(Element lookup records)
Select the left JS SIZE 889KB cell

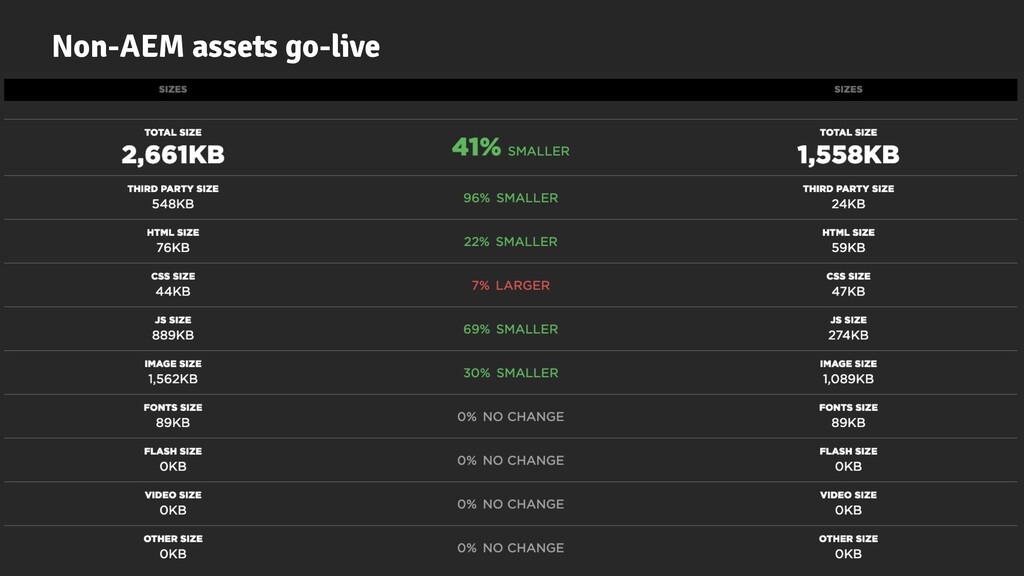click(173, 328)
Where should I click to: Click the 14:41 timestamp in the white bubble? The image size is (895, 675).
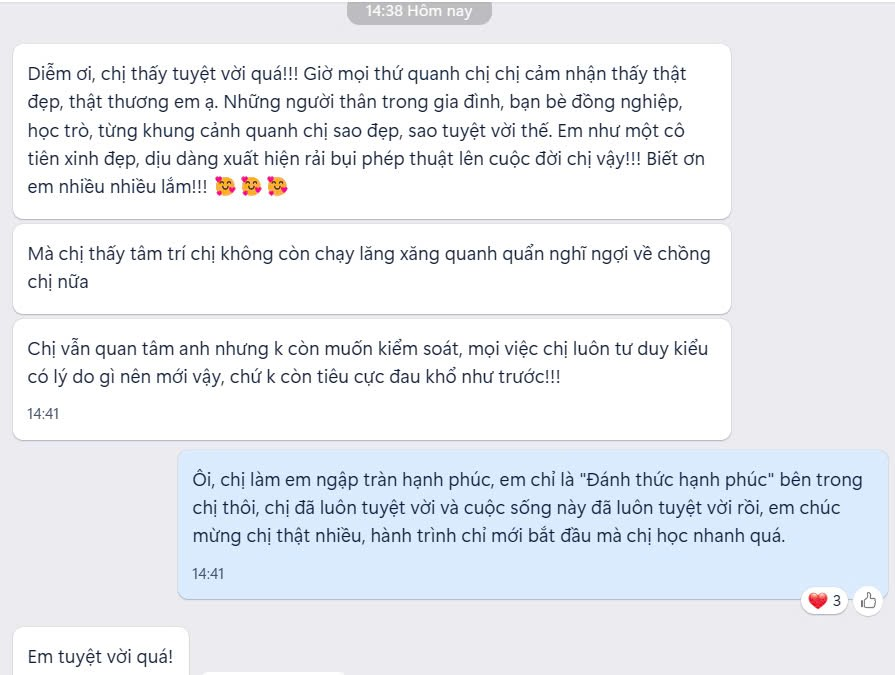click(43, 414)
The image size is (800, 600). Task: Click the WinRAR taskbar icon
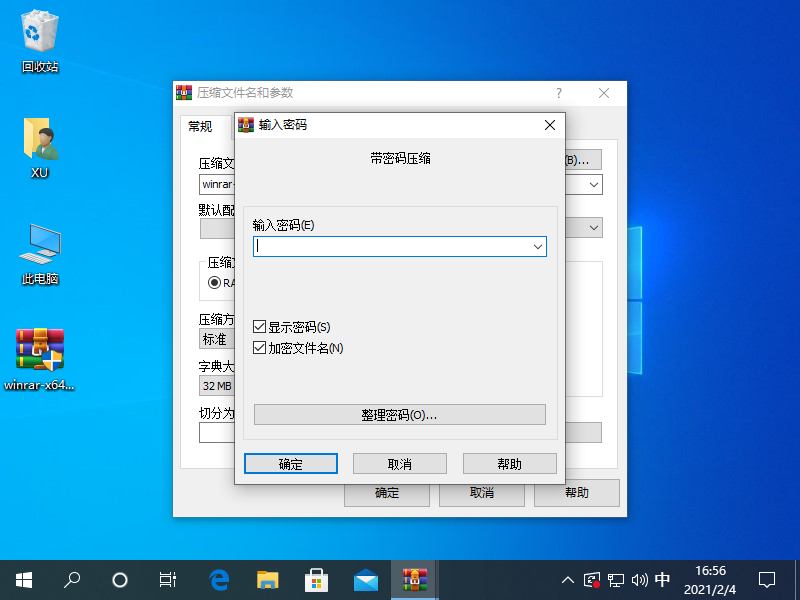pos(414,579)
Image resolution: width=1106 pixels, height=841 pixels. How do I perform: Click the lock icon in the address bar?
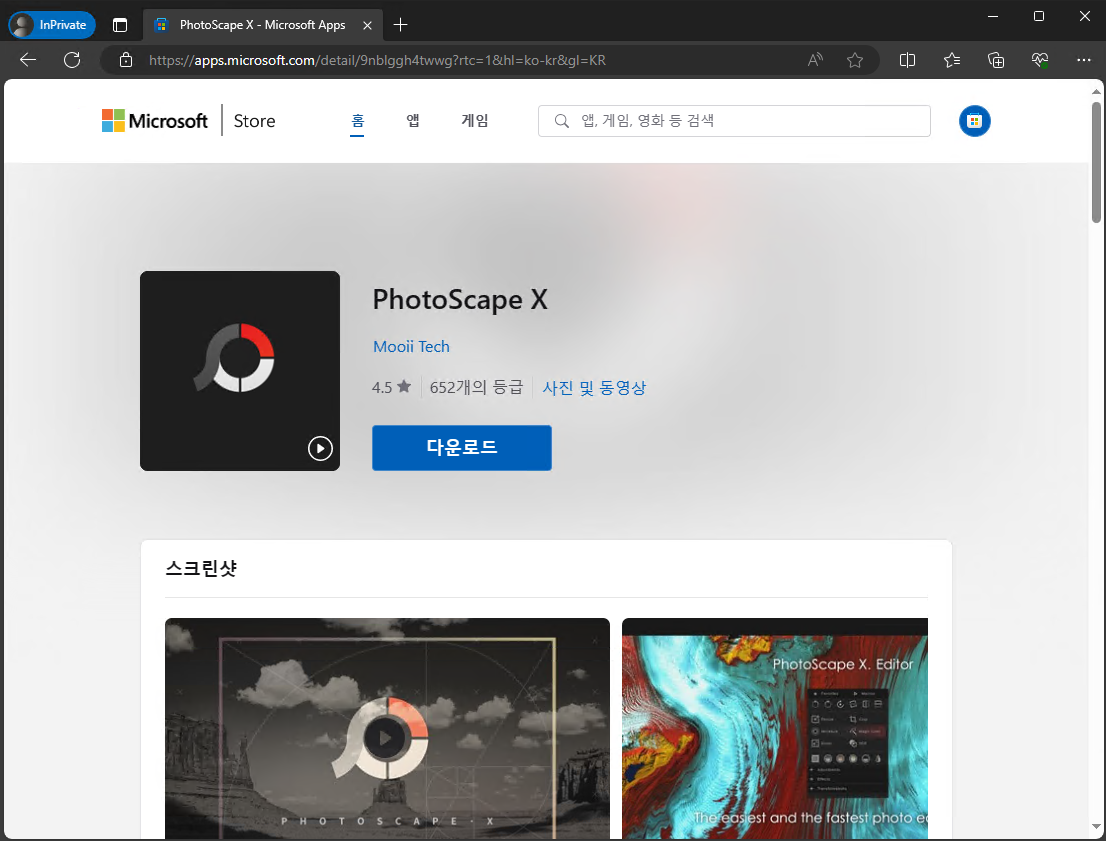pos(126,60)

* [Work to be completed] Copy the text lines of every record above word for word, and omit the pictures from your answer.

* [Solution for this problem]
Select the left JS SIZE 889KB cell

click(173, 328)
Where should I click to: Click the 14:41 timestamp in the white bubble? The image size is (895, 675).
click(43, 414)
The image size is (800, 600). Task: Click the WinRAR taskbar icon
pos(414,579)
Image resolution: width=1106 pixels, height=841 pixels. How do I perform: Click the lock icon in the address bar?
pos(126,60)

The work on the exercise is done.